**Exercise**
Repeat all the data word for word.

**Data to process**

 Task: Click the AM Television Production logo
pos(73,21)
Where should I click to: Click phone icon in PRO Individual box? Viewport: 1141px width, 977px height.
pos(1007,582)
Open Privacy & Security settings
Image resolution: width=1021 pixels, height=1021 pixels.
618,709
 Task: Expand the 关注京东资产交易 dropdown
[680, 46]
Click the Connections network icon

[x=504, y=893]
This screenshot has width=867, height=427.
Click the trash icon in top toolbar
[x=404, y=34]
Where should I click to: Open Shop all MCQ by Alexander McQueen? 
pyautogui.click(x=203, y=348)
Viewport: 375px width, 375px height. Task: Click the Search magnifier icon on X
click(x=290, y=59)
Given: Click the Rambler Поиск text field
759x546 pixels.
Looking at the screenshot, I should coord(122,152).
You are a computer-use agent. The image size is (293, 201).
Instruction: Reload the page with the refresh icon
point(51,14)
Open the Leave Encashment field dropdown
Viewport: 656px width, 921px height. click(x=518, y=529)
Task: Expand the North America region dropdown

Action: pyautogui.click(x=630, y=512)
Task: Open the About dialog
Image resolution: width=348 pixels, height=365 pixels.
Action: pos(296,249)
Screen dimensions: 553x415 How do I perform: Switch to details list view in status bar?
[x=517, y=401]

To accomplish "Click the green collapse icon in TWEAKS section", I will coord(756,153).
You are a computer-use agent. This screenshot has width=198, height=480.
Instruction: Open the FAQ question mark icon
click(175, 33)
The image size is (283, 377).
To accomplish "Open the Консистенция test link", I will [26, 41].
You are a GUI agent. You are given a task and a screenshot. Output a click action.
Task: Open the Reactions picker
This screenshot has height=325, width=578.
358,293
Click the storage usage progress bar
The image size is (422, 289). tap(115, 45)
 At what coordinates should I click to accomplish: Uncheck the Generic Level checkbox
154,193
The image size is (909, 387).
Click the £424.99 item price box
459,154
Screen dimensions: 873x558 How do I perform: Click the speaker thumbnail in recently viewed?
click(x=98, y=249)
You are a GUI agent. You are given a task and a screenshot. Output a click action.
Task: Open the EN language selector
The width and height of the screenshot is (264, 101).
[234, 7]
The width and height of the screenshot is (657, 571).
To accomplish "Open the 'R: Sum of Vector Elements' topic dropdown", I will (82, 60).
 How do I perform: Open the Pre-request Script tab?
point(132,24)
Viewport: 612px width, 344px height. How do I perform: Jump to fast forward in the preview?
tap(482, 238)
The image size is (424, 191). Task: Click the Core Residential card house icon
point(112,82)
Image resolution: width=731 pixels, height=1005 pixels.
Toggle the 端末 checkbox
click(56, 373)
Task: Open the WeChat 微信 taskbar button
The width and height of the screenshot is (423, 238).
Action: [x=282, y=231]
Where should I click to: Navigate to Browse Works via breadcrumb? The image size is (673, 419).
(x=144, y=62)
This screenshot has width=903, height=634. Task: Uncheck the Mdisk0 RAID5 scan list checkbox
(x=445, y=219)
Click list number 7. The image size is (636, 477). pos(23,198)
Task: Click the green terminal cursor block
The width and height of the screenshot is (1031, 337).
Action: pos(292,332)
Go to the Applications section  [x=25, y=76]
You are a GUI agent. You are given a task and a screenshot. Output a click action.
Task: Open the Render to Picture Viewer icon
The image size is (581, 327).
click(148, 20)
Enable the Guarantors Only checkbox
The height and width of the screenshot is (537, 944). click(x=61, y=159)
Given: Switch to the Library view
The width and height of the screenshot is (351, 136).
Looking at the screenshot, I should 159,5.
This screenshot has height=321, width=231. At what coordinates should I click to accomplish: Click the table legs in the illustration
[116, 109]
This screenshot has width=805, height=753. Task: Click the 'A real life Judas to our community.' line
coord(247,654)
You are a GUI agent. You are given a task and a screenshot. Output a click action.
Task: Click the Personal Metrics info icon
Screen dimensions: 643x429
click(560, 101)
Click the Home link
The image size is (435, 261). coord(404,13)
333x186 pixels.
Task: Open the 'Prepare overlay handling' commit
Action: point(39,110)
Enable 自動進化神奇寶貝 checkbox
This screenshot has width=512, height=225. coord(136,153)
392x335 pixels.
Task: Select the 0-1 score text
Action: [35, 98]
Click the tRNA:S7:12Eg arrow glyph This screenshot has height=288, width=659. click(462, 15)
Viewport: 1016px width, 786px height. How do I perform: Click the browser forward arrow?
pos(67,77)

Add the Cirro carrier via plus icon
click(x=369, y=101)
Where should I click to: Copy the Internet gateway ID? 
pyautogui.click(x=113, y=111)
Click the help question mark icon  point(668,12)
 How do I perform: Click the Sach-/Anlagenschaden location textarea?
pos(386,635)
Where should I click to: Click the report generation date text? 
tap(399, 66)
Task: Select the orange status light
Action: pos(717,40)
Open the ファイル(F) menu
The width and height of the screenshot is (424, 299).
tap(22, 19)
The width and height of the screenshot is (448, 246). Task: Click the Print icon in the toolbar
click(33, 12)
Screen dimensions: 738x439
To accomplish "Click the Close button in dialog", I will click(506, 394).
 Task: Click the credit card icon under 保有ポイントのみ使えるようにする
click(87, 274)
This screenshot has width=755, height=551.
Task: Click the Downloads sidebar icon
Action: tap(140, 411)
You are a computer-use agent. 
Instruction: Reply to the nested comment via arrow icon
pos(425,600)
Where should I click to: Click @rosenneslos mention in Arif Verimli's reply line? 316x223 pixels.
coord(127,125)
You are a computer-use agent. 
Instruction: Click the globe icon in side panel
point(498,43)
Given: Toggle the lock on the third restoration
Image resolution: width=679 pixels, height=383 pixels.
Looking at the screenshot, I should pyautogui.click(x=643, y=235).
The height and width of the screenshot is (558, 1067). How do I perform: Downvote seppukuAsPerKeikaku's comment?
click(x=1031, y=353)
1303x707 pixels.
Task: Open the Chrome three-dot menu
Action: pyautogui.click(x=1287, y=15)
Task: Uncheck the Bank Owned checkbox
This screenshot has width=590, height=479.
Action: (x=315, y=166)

**Answer space**
 Task: Click the AM Television Production logo
pos(73,21)
Where should I click to: Click phone icon in PRO Individual box? Viewport: 1141px width, 977px height.
pos(1007,582)
Open Privacy & Security settings
Image resolution: width=1021 pixels, height=1021 pixels.
618,709
 Task: Expand the 关注京东资产交易 dropdown
[680, 46]
Click the Connections network icon

[x=504, y=893]
This screenshot has width=867, height=427.
Click the trash icon in top toolbar
[x=404, y=34]
Where should I click to: Open Shop all MCQ by Alexander McQueen? 
pyautogui.click(x=203, y=348)
Viewport: 375px width, 375px height. Task: Click the Search magnifier icon on X
click(x=290, y=59)
Given: Click the Rambler Поиск text field
759x546 pixels.
Looking at the screenshot, I should coord(122,152).
You are a computer-use agent. The image size is (293, 201).
Instruction: Reload the page with the refresh icon
point(51,14)
Open the Leave Encashment field dropdown
Viewport: 656px width, 921px height. click(x=518, y=529)
Task: Expand the North America region dropdown

Action: pyautogui.click(x=630, y=512)
Task: Open the About dialog
Image resolution: width=348 pixels, height=365 pixels.
Action: pos(296,249)
Screen dimensions: 553x415 How do I perform: Switch to details list view in status bar?
[x=517, y=401]

To accomplish "Click the green collapse icon in TWEAKS section", I will coord(756,153).
You are a computer-use agent. This screenshot has width=198, height=480.
Instruction: Open the FAQ question mark icon
click(175, 33)
The image size is (283, 377).
To accomplish "Open the Консистенция test link", I will [26, 41].
You are a GUI agent. You are given a task and a screenshot. Output a click action.
Task: Open the Reactions picker
This screenshot has height=325, width=578.
358,293
Click the storage usage progress bar
The image size is (422, 289). tap(115, 45)
 At what coordinates should I click to accomplish: Uncheck the Generic Level checkbox
154,193
The image size is (909, 387).
Click the £424.99 item price box
459,154
Screen dimensions: 873x558 How do I perform: Click the speaker thumbnail in recently viewed?
click(x=98, y=249)
You are a GUI agent. You are given a task and a screenshot. Output a click action.
Task: Open the EN language selector
The width and height of the screenshot is (264, 101).
[234, 7]
The width and height of the screenshot is (657, 571).
To accomplish "Open the 'R: Sum of Vector Elements' topic dropdown", I will (82, 60).
 How do I perform: Open the Pre-request Script tab?
point(132,24)
Viewport: 612px width, 344px height. How do I perform: Jump to fast forward in the preview?
tap(482, 238)
The image size is (424, 191). Task: Click the Core Residential card house icon
point(112,82)
Image resolution: width=731 pixels, height=1005 pixels.
Toggle the 端末 checkbox
click(56, 373)
Task: Open the WeChat 微信 taskbar button
The width and height of the screenshot is (423, 238).
Action: [x=282, y=231]
Where should I click to: Navigate to Browse Works via breadcrumb? The image size is (673, 419).
(x=144, y=62)
This screenshot has width=903, height=634. Task: Uncheck the Mdisk0 RAID5 scan list checkbox
(x=445, y=219)
Click list number 7. The image size is (636, 477). pos(23,198)
Task: Click the green terminal cursor block
The width and height of the screenshot is (1031, 337).
Action: pos(292,332)
Go to the Applications section  [x=25, y=76]
You are a GUI agent. You are given a task and a screenshot. Output a click action.
Task: Open the Render to Picture Viewer icon
The image size is (581, 327).
click(148, 20)
Enable the Guarantors Only checkbox
The height and width of the screenshot is (537, 944). click(x=61, y=159)
Given: Switch to the Library view
The width and height of the screenshot is (351, 136).
Looking at the screenshot, I should 159,5.
This screenshot has height=321, width=231. At what coordinates should I click to accomplish: Click the table legs in the illustration
[116, 109]
This screenshot has width=805, height=753. Task: Click the 'A real life Judas to our community.' line
coord(247,654)
You are a GUI agent. You are given a task and a screenshot. Output a click action.
Task: Click the Personal Metrics info icon
Screen dimensions: 643x429
click(560, 101)
Click the Home link
The image size is (435, 261). coord(404,13)
333x186 pixels.
Task: Open the 'Prepare overlay handling' commit
Action: point(39,110)
Enable 自動進化神奇寶貝 checkbox
This screenshot has width=512, height=225. coord(136,153)
392x335 pixels.
Task: Select the 0-1 score text
Action: [35, 98]
Click the tRNA:S7:12Eg arrow glyph This screenshot has height=288, width=659. click(462, 15)
Viewport: 1016px width, 786px height. How do I perform: Click the browser forward arrow?
pos(67,77)

Add the Cirro carrier via plus icon
click(x=369, y=101)
Where should I click to: Copy the Internet gateway ID? 
pyautogui.click(x=113, y=111)
Click the help question mark icon  point(668,12)
 How do I perform: Click the Sach-/Anlagenschaden location textarea?
pos(386,635)
Where should I click to: Click the report generation date text? 
tap(399, 66)
Task: Select the orange status light
Action: pos(717,40)
Open the ファイル(F) menu
The width and height of the screenshot is (424, 299).
tap(22, 19)
The width and height of the screenshot is (448, 246). Task: Click the Print icon in the toolbar
click(33, 12)
Screen dimensions: 738x439
To accomplish "Click the Close button in dialog", I will click(506, 394).
 Task: Click the credit card icon under 保有ポイントのみ使えるようにする
click(87, 274)
This screenshot has width=755, height=551.
Task: Click the Downloads sidebar icon
Action: tap(140, 411)
You are a computer-use agent. 
Instruction: Reply to the nested comment via arrow icon
pos(425,600)
Where should I click to: Click @rosenneslos mention in Arif Verimli's reply line? 316x223 pixels.
coord(127,125)
You are a computer-use agent. 
Instruction: Click the globe icon in side panel
point(498,43)
Given: Toggle the lock on the third restoration
Image resolution: width=679 pixels, height=383 pixels.
Looking at the screenshot, I should pyautogui.click(x=643, y=235).
The height and width of the screenshot is (558, 1067). How do I perform: Downvote seppukuAsPerKeikaku's comment?
click(x=1031, y=353)
1303x707 pixels.
Task: Open the Chrome three-dot menu
Action: pyautogui.click(x=1287, y=15)
Task: Uncheck the Bank Owned checkbox
This screenshot has width=590, height=479.
Action: (x=315, y=166)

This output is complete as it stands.